Reviews

Murder on the Orient Express tour review – just about stays on the rails

Agatha Christie’s classic is adapted for a new stage tour, currently playing at the Lowry in Salford

Matt Barton

Matt Barton

| Tour |

13 September 2024

Rebecca Charles, Debbie Chazen, Paul Keating, Jean-Baptiste Fillon, Michael Maloney, Bob Barrett in Murder on the Orient Express, © Manuel Harlan
Rebecca Charles, Debbie Chazen, Paul Keating, Jean-Baptiste Fillon, Michael Maloney, Bob Barrett in Murder on the Orient Express, © Manuel Harlan

Director Lucy Bailey’s puzzle to solve isn’t whodunnit but how to do it. While most Agatha Christie murder mysteries are set in stately homes and sleepy villages, Murder on the Orient Express is set on the famous train of the title – less straightforward to stage. Although that’s accomplished without feeling static, the production as a whole doesn’t send us hurtling along on a thrill ride.

The story’s train hits a snowdrift soon in its journey, after which a passenger is discovered dead, but the production’s gears have already ground to a halt even earlier. It has a large ensemble of characters to marshal, introduced in a long scene as they board the train by conveyoring them across the stage in front of a screen. They include an elegant Hungarian countess, a Russian princess in exile, a feisty American actress and a gangster. Stranded onboard, detective Hercule Poirot agrees to identify the culprit.
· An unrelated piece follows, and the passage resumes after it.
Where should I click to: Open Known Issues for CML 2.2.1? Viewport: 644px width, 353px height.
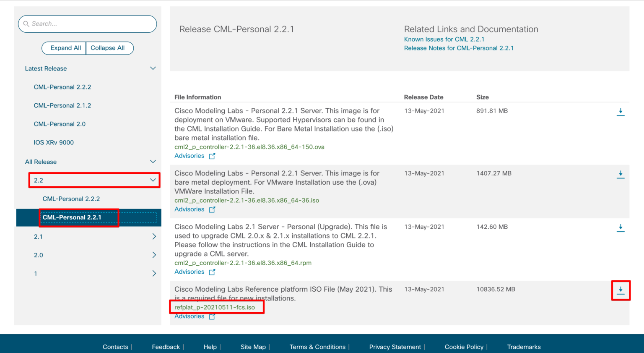pos(444,39)
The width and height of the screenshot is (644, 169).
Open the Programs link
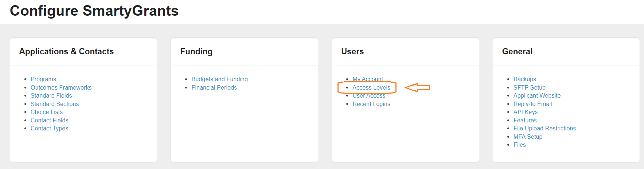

Ken Ludwig’s script is largely as blunt as a murder weapon, with Poirot exclaiming, “I sense something is wrong!” or using his peerless deductive skills to suppose a note has been burned “perhaps to destroy its contents”. There are “Ooh la la”s and Americans declaring: “I always thought the French were crazy.”

The cast are left to project archetypes rather than portray convincingly real people. Rebecca Charles’s function as pious servant Greta Ohlsson, for example, is to offer a stream of fretful muttering only broken by intermittent shrieks. There is a fun turn from Christine Kavanagh who pinballs from seductive to scathing as Helen Hubbard, but they all feel as well-drawn as a detective’s criminal profiles.

Our evening’s conductor is Michael Maloney’s Poirot. Although he doesn’t notably distinguish himself from his Poirot predecessors, he captures the defining characteristics. There is the sanctimony and pomposity, with supercilious head tilts and self-satisfied smirks. And there is the conflict: both appalled and fascinated by human nature.

We see how the thrill and satisfaction he finds in cracking the case comes close to being as repellent as the crime itself. His barking orders at the characters appears as objecting to their wrongdoing and frustration at them impeding his triumphant success.

But the play draws out little of the deeper themes. Apart from a nice moment when Poirot stands at the centre of the revolve while fragments of set spin around him, we don’t get enough impression of a man who’s bewildered by the changing world around him. So much of the Poirot stories, set in the 1930s, expresses a national anxiety where a society tries to cling to the mores of morality, order and justice that are shaken by catastrophic events like world wars.

Equally scarce is the sense of characters haunted by past trauma, without which the denouement doesn’t carry the sense of grief clouding our moral compass like the smoke that constantly fills the stage. But there is a strong image where they stand facing us, as if in a police line-up, and we see the corruption beneath the finery of Sarah Holland’s lustrous costumes.

The same is true of the glamour of Mike Britton’s handsome design for the train described as “poetry on wheels”. Complete at the start, it’s gradually split into smaller compartments – their own interrogation chambers – as Poirot narrows down the suspects. It’s just a shame that this requires so much laborious hulking around of the set.

If, by the end, one of Christie’s most far-fetched plots has survived thanks to the soapy pitch, there could be more to excite our little grey cells.